## Source text:

= = = =

The novelty of the September document was not the compendium of allegations but the quandary it laid before the Soviet leader. Yeltsin’s undiplomatic request to quit his official posts was certain to cause consternation. The letter only magnified it by telling the general secretary that unnamed officials were shamming agreement with his reforms and blocking them on the sly. Gorbachev, Yeltsin said, had grown inured to the pseudo reformers’ game and was an accomplice in it: “This suits them and, if you will pardon me, Mikhail Sergeyevich, it seems to me [these people] are coming to suit you.” The author was not good at stroking his boss’s ego: “I am an infelicitous person and I know it. I realize it is hard for you to know what to do about me.” If he were to stay in place and nothing else changed, he would be a nuisance, and the problems “will grow and will hobble you in your work.” Most striking for the member of a collective leadership, Yeltsin raised the possibility of taking unilateral action. It was best if Gorbachev dealt with Ligachëv’s obstinacy, one way or the other: “To ‘decode’ all of this would be deleterious if it went public. Only you personally can make a change in the interests of the party.” Between the lines, Yeltsin was asking Gorbachev to throw overboard his second secretary and not Yeltsin, and to speed up reform. The closing sentence of the memorandum was a saber-rattling ultimatum about a widening of the arena of internecine conflict: “I do not think I will find it necessary to turn directly to the plenum of the Central Committee.”

= = = =

## Data extract:

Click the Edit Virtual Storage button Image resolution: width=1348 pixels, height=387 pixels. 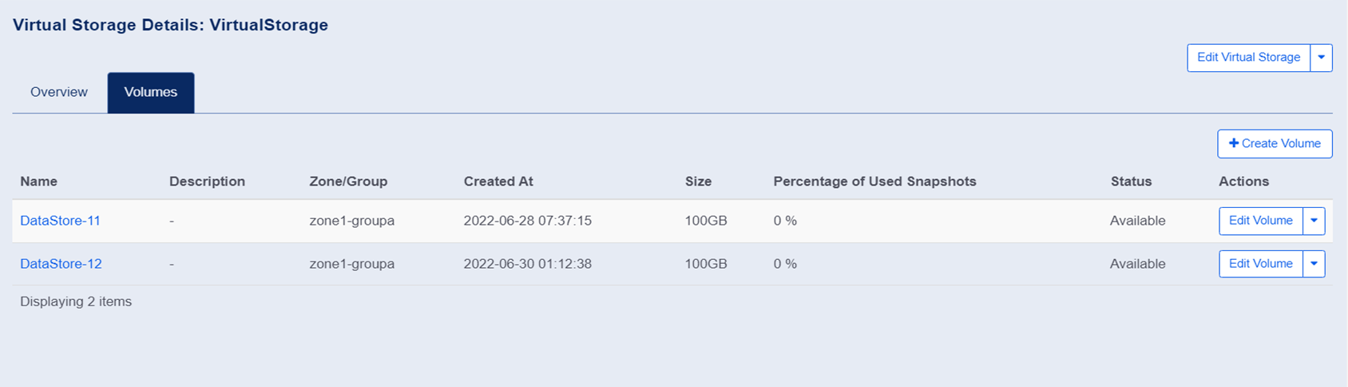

= = = =

## Task description:
Copy out the passage above about Yeltsin's September letter to Gorbachev, word for word and in full.

## Written answer:
The novelty of the September document was not the compendium of allegations but the quandary it laid before the Soviet leader. Yeltsin’s undiplomatic request to quit his official posts was certain to cause consternation. The letter only magnified it by telling the general secretary that unnamed officials were shamming agreement with his reforms and blocking them on the sly. Gorbachev, Yeltsin said, had grown inured to the pseudo reformers’ game and was an accomplice in it: “This suits them and, if you will pardon me, Mikhail Sergeyevich, it seems to me [these people] are coming to suit you.” The author was not good at stroking his boss’s ego: “I am an infelicitous person and I know it. I realize it is hard for you to know what to do about me.” If he were to stay in place and nothing else changed, he would be a nuisance, and the problems “will grow and will hobble you in your work.” Most striking for the member of a collective leadership, Yeltsin raised the possibility of taking unilateral action. It was best if Gorbachev dealt with Ligachëv’s obstinacy, one way or the other: “To ‘decode’ all of this would be deleterious if it went public. Only you personally can make a change in the interests of the party.” Between the lines, Yeltsin was asking Gorbachev to throw overboard his second secretary and not Yeltsin, and to speed up reform. The closing sentence of the memorandum was a saber-rattling ultimatum about a widening of the arena of internecine conflict: “I do not think I will find it necessary to turn directly to the plenum of the Central Committee.”